Chilean artist Alonsa Guevara’s upcoming solo exhibition at Anna Zorina Gallery in New York City, titled “Ceremonies,” honors life’s varying stages with renderings of “imaginary rites.” Humans, harvests, and lands are among those celebrated in the exhibition, as a collection of oil paintings on canvas. The show runs Sept. 1 through Oct. 1.
Guevara hails from Rancagua, Chile, where she spent a 7-year stretch of her life in an Ecuadorian tropical forest. This backdrop sparked her love of flora, fauna, light, and colors.
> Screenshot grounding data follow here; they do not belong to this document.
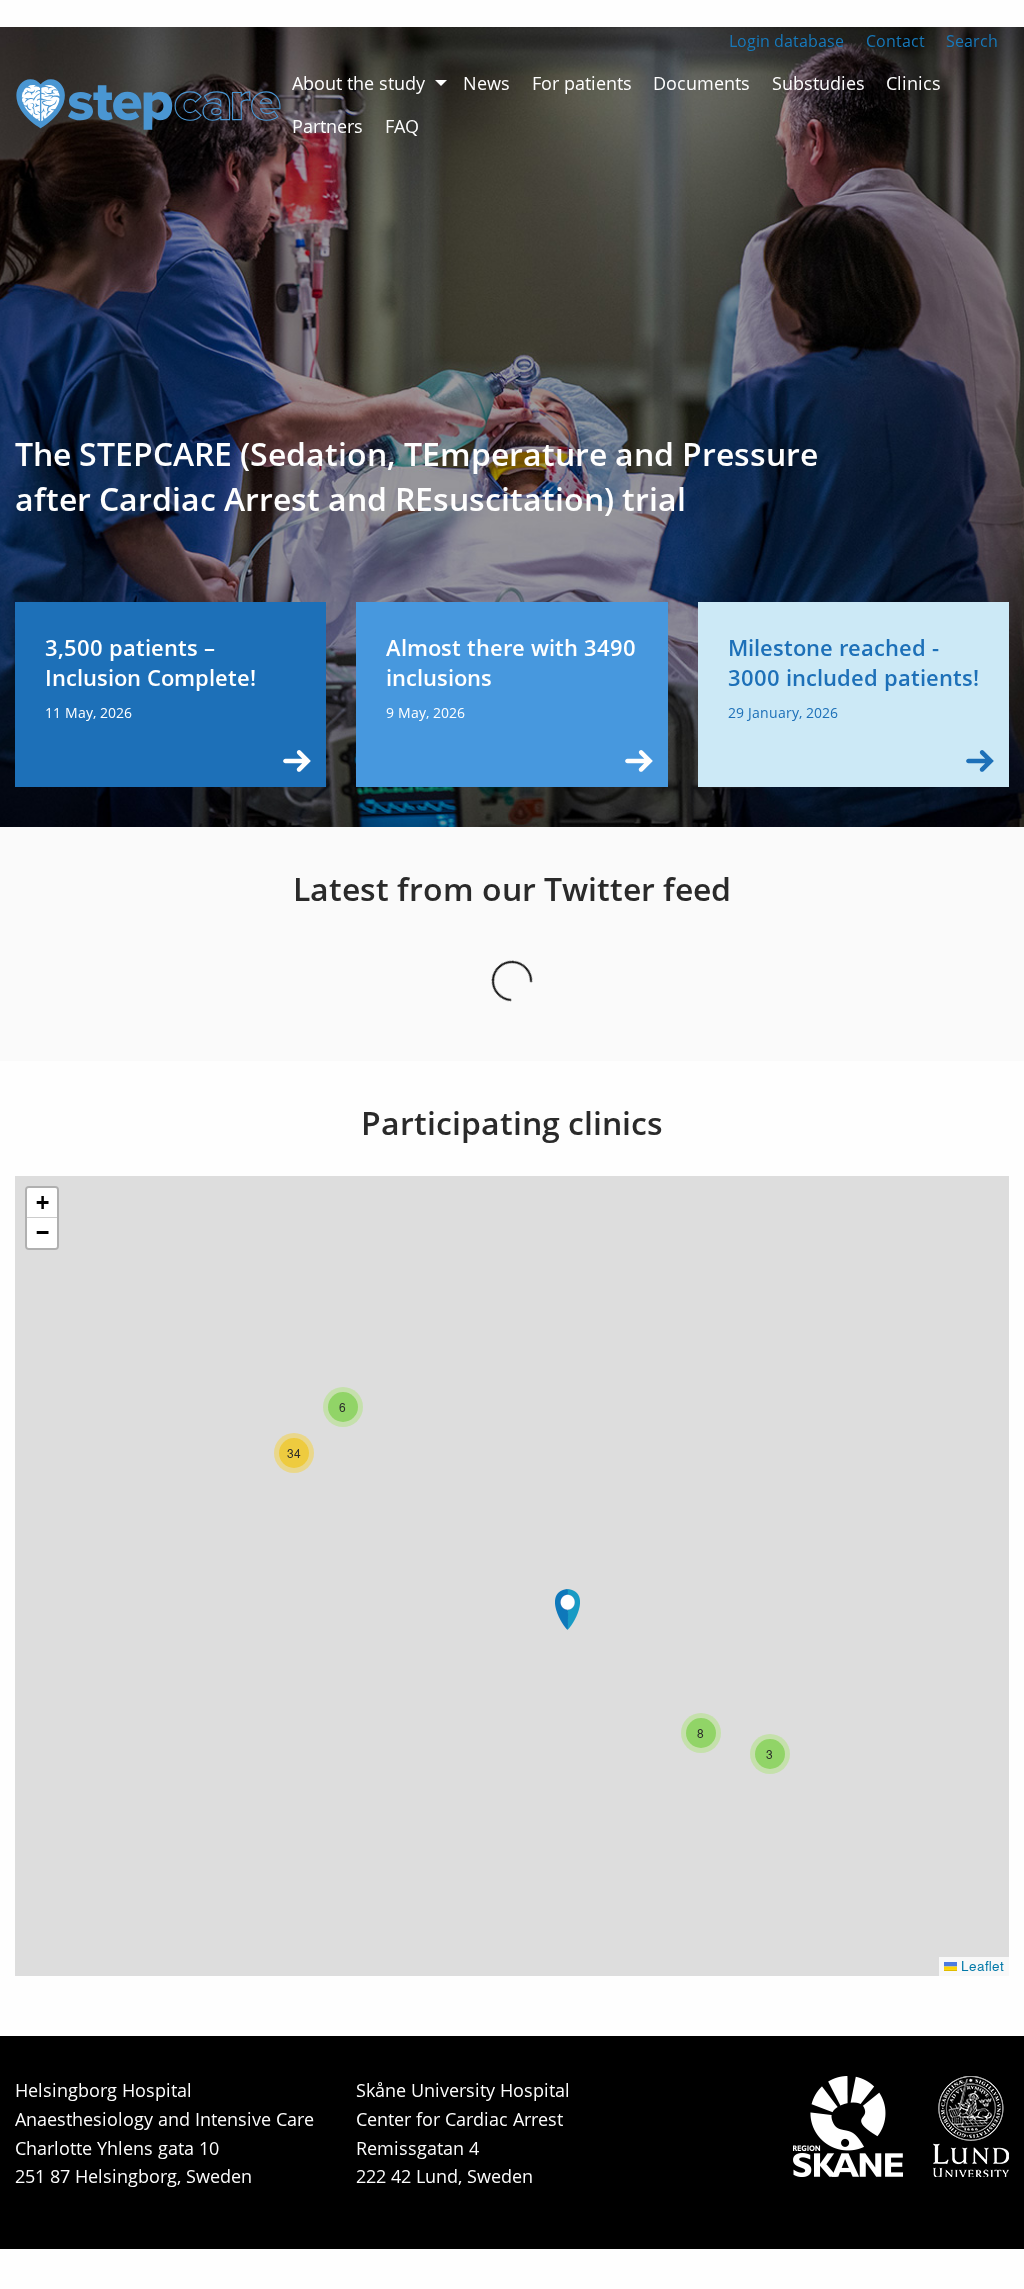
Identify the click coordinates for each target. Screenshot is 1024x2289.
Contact (895, 41)
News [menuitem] (486, 83)
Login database (786, 41)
A release explains her current exploration of nature’s themes: “In the life-sized Ceremony portraits, unclothed bodies become one with the soil while covered with a mix of fruits, vegetables and flowers as a connection with earthly gifts. By incorporating fresh and vibrant, rotten and blemished produce, the work represents the full cycle of life, making fertility and fecundity coexist in a parallel with decay and death.”
The elevated, ominscient viewpoint of the audience is intended to make the viewer a “recipient of the rituals.” It is up to us, as viewers, to both receive and make sense of the rituals created at the hands of Guevara. The style of the paintings also hints at the cyclical nature of art, with visual allusions to the Dutch Golden Age and other eras.